Posted by: Lisa Hill | December 30, 2018

The Bletchley Girls, by Tessa Dunlop

It’s not possible to read a book like this without being a little awestruck at what ordinary people endured in Britain during WW2.   This remarkable history of the unsung women of Bletchley is an eye-opener into working conditions that none of us would tolerate today…

Bletchley Park, immortalised in films such as The Imitation Game and the TV series The Bletchley Circle, was the centre of intelligence gathering in Britain.  As the war progressed, Bletchley grew from modest beginnings in 1938 to employing thousands of people engaged in the complex work of decoding enemy transmissions, and was the birthplace of modern computing.  Today the site is a heritage tourist attraction but during the war it was top secret and the people who worked there were all bound by the Official Secrets Act.

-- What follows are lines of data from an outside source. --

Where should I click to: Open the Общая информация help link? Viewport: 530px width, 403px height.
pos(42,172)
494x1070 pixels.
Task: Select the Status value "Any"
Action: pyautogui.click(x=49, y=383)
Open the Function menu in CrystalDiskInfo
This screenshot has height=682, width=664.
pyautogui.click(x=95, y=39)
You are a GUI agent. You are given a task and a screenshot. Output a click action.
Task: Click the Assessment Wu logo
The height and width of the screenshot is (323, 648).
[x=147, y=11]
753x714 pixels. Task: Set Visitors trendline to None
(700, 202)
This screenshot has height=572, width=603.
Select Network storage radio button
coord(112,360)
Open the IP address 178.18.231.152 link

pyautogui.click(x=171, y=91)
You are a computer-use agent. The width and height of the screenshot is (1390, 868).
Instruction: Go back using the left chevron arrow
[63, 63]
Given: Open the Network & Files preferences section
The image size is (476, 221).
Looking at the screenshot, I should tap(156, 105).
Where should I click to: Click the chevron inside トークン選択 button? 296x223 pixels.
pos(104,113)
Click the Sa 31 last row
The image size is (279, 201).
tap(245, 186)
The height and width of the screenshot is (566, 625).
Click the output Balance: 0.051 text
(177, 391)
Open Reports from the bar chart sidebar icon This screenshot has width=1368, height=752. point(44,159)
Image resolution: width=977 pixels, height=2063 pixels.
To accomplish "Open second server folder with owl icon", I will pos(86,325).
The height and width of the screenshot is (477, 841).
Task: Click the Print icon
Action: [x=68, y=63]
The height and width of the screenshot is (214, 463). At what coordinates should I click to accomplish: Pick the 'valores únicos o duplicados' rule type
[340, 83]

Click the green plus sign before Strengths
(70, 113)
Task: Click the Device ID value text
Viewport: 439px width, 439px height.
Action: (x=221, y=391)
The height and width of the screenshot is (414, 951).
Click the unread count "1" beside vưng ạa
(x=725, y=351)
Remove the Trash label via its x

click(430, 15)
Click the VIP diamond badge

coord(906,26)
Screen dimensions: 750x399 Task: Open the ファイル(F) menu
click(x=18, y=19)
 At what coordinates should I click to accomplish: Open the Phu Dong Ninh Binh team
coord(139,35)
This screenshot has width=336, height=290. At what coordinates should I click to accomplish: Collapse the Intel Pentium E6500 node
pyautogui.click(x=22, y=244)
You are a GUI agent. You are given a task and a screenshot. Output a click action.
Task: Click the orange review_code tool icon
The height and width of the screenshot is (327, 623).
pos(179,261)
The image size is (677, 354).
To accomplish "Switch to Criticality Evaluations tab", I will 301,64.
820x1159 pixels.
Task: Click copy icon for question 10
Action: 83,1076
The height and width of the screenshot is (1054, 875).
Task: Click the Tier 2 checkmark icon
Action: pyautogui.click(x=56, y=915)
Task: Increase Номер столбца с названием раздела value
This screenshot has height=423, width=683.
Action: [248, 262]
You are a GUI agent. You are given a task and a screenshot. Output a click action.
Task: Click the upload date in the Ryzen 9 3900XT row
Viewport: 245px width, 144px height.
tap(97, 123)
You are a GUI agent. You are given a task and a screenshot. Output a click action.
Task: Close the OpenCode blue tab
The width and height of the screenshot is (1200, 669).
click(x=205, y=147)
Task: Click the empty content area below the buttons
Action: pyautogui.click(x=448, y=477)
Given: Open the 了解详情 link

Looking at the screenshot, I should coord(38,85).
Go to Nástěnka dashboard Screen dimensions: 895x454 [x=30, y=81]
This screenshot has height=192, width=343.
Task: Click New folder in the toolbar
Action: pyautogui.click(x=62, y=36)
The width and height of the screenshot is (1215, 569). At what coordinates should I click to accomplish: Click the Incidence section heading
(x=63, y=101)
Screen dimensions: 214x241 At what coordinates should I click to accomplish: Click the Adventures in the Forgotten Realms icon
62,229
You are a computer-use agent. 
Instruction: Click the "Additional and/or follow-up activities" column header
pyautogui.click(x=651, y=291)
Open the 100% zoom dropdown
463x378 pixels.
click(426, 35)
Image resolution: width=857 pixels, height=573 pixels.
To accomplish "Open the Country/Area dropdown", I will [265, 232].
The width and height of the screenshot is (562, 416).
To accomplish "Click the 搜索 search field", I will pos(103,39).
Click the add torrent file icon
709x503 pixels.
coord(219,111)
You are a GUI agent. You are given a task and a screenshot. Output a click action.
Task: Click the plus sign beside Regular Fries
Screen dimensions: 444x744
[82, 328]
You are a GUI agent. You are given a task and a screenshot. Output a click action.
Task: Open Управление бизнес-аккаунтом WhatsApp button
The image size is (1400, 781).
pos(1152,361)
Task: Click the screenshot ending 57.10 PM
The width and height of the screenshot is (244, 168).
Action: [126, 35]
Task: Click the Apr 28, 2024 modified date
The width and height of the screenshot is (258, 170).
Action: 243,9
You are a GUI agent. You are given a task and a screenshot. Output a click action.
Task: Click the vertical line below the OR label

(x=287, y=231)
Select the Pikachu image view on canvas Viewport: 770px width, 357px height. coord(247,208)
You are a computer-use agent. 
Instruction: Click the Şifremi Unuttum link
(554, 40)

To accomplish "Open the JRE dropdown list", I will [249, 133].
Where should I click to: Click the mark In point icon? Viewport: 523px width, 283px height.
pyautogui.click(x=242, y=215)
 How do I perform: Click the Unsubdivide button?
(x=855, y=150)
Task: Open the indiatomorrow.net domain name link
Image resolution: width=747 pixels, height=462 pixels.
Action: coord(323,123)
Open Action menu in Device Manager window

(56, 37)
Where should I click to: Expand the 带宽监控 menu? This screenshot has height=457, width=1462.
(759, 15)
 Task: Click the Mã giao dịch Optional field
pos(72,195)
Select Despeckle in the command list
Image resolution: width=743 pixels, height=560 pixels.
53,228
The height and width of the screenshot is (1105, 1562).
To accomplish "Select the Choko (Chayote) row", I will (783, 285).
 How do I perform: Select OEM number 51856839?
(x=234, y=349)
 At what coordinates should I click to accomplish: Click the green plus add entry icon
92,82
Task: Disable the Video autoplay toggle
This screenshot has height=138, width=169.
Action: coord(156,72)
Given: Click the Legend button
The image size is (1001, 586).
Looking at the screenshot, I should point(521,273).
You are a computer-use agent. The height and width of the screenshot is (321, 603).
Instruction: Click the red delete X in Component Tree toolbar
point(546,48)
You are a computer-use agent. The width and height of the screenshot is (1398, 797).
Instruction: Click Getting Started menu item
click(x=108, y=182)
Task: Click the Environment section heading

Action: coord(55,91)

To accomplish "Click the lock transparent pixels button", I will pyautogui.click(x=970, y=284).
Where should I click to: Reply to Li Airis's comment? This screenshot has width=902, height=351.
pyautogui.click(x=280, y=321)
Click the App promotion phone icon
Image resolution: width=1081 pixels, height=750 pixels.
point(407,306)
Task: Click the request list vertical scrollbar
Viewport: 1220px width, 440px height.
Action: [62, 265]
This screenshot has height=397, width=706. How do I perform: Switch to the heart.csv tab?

For the young women recruited into the service—from the ATS, the WRENS, the WAAF and civilian life—their work was a complete mystery.  Because it was vital that the Nazis (and later, the Japanese) not know that their transmissions were being intercepted, each cog in the mighty machine did not know what others were doing.  The women did not know and they were not allowed to ask.  Only the men at the very top of the organisation knew how and why seemingly mundane tasks fed successfully into the massive code-breaking machines which, some say, shortened the war by two-to-four years.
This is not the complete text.